実証実験で使用中の可変式掲示板は、鉄道案内としては初という大日本印刷提供のDNP電子ペーパー(Elnk方式)を採用。身近なもので例えると、電子書籍を掲示板用に拡大した機械といえる。実証実験は大阪駅で行われているが、2023年春に開業予定の「うめきた(大阪)地下駅」がめざすシームレスな移動(誰もが意のままに利用できる駅)の実現に向けたサービス提供の実現性を検証することが目的とされている。

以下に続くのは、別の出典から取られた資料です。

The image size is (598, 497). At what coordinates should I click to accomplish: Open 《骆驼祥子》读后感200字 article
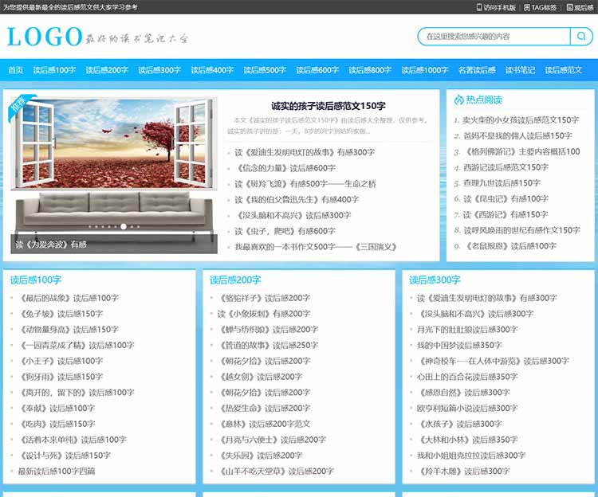[264, 298]
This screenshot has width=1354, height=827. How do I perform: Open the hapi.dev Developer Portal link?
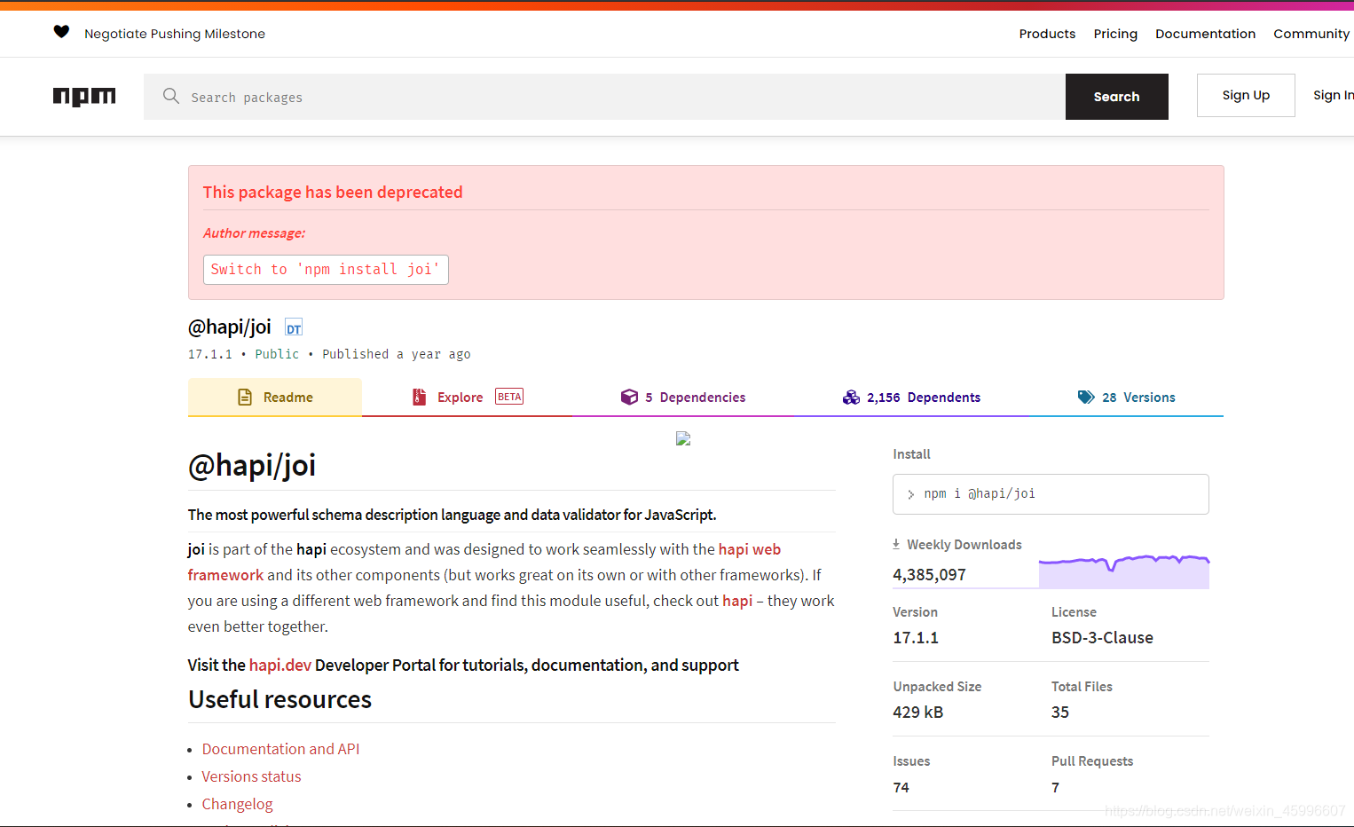tap(279, 665)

可変式掲示板は大阪駅連絡橋口・御堂筋口の改札付近とコンコースに計16台を設置。通常時は4カ国語(日本語、英語、中国語、韓国語)でのりば案内や行先案内などを表示し、異常時には計画運休や迂回運転などの情報を表示する。列車の遅延をはじめ、刻々と変化する情報は従来の電光掲示板が案内する。今後、イベント会場までの交通情報を表示する計画はあるが、広告や宣伝には使用されない。
カラーではなくモノクロ表示ではあるものの、可変式掲示板は駅に設置されている従来の電光掲示板と比べて文字がくっきりと表示されることが特徴。外国語での情報発信も充実しており、訪日外国人観光客にもわかりやすいだろう。
表示される情報は駅務室の専用端末からワイヤレスで送出する。この可変式掲示板はコンセントではなくバッテリーで動くため、従来の表示器にあったコードがなく、軽量かつ自由に移動できることも強みのひとつ。省電力なので環境にもやさしい。
今回の実証実験において、可変式掲示板は従来の電光掲示板の補助的な役割を果たす。現場では運行情報に関する掲示物の張替作業などを省略できることに期待もある様子。緊急時は可変式掲示板などの電光掲示板を活用して情報を伝え、これに加えて駅員らが利用者にていねいに説明するなどして対応するとのことだった。
実証実験は2020年2月頃まで実施予定。その後は実証実験中に行われるアンケート調査や行動観察、技術の進歩などを勘案しつつ、対応を検討するとしている。